Four-Dimensional Data Assimilation of Gale Data Using a Multivariate Analysis Scheme and a Mesoscale Model with Diabatic Initialization.

A method of assimilating 3-hourly sounding data is developed and successfully tested in this study. First, the successive corrections scheme of Bratseth (1986), which converges to optimum interpolation, is applied for the numerical analysis of data collected during the Genesis of Atlantic Lows Experiment (GALE). Univariate analyses of the mass and wind field are produced. The coupling of the mass and wind field is achieved by further iterations of the geopotential utilizing improving estimates of the geostrophic wind to extrapolate the geopotential to the grid points. The univariate wind analysis is then corrected for the new geostrophic wind. Next, diabatic forcing is incorporated into a vertical mode initialization scheme to provide more realistic initial conditions and to shorten the spinup time of the Naval Research Laboratory/North Carolina State University (NRL/NCSU) mesoscale model. Latent-heating profiles are computed from 'spun-up' model-generated and observed rainfall. The latent heating is distributed in the vertical according to the cumulus convective parameterization scheme (Kuo scheme) of the model. Compatibility between the specified heating during initialization and the heating during early model integration is retained by merging the model integrated rainfall and heating rates with those rates from the initialization.
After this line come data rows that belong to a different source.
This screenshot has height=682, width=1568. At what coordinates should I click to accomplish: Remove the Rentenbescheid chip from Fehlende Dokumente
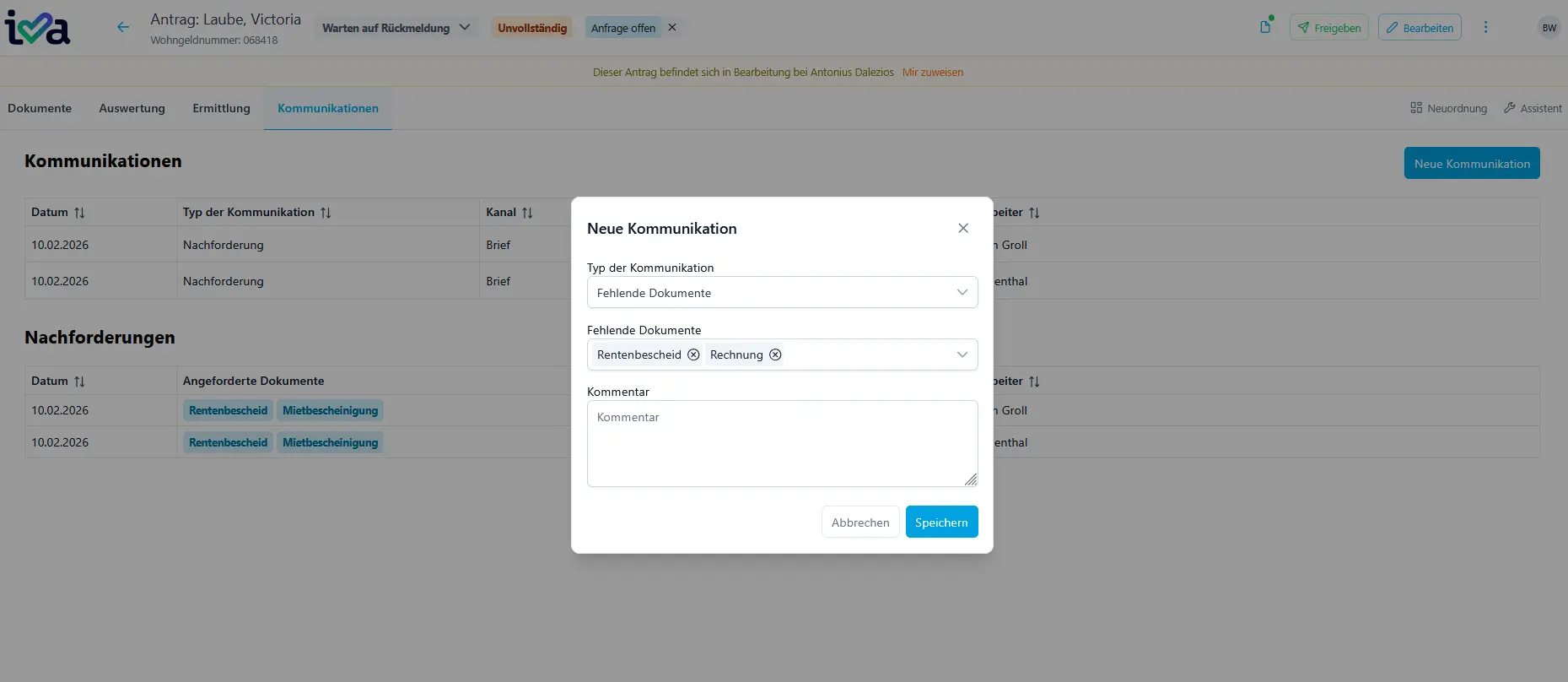pos(693,355)
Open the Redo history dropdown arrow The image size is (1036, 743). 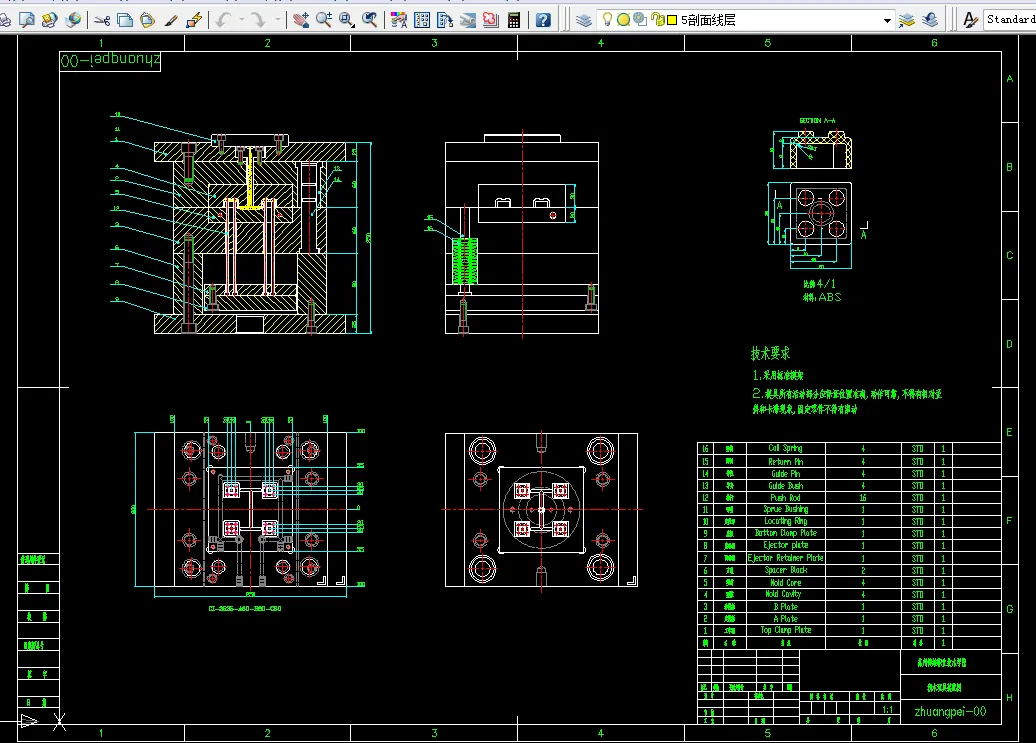tap(277, 19)
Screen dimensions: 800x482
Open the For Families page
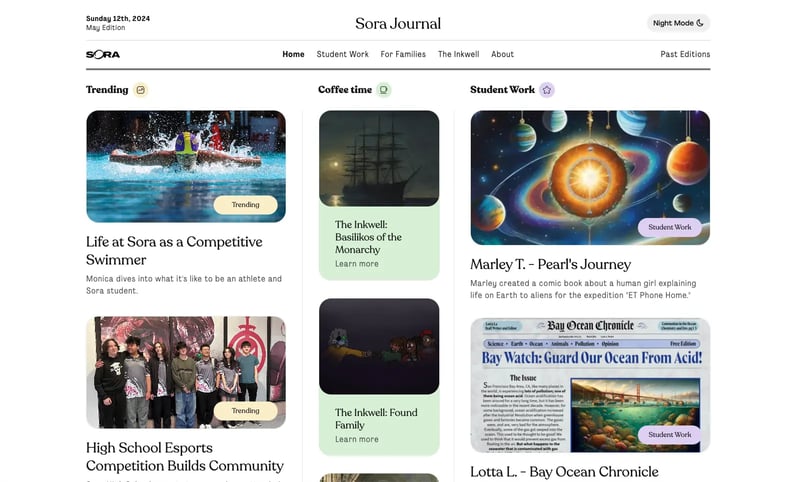[x=403, y=54]
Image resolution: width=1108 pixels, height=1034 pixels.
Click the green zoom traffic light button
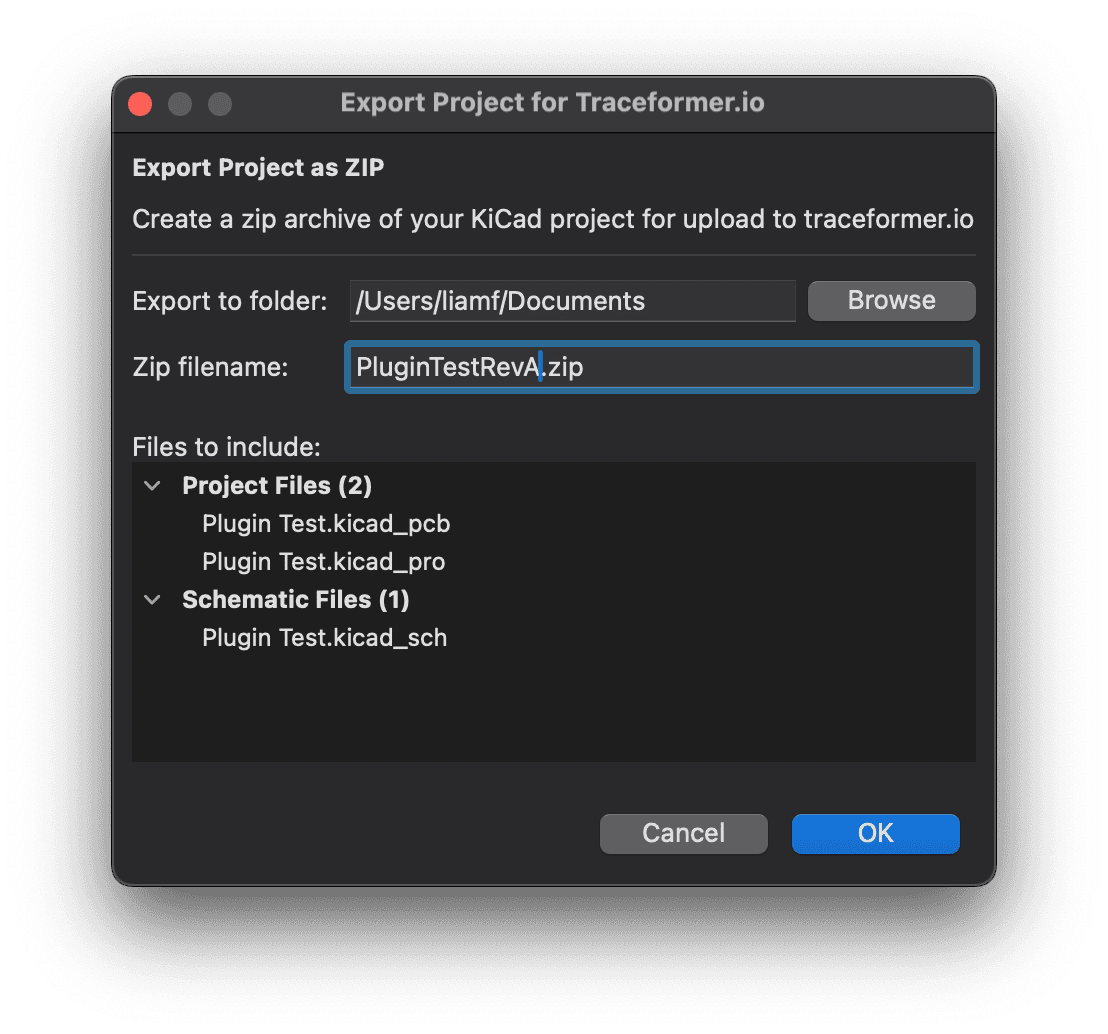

Finally, the multivariate, successive correction analysis scheme and the diabatic initialization procedure are combined with the NRL/NCSU model to form an intermittent data-assimilation system. Assimilations of the GALE data over a 2{1over2}-day period were performed with differing update cycles of 3, 6, and 12 h. Twelve-hour NMC hemispheric analyses served as the "no assimilation" control case for comparison. The assimilation of 3-hourly GALE data led to large decreases in background forecast rms errors and smaller decreases in analysis rms error. Better consistency in time was achieved between forecasts and analyses in the assimilation experiments. Rainfall prognoses from the assimilated states verified reasonably well with the observed rainfall and showed much more rapid spinup and better overall patterns than did the "no assimilation" precipitation forecasts.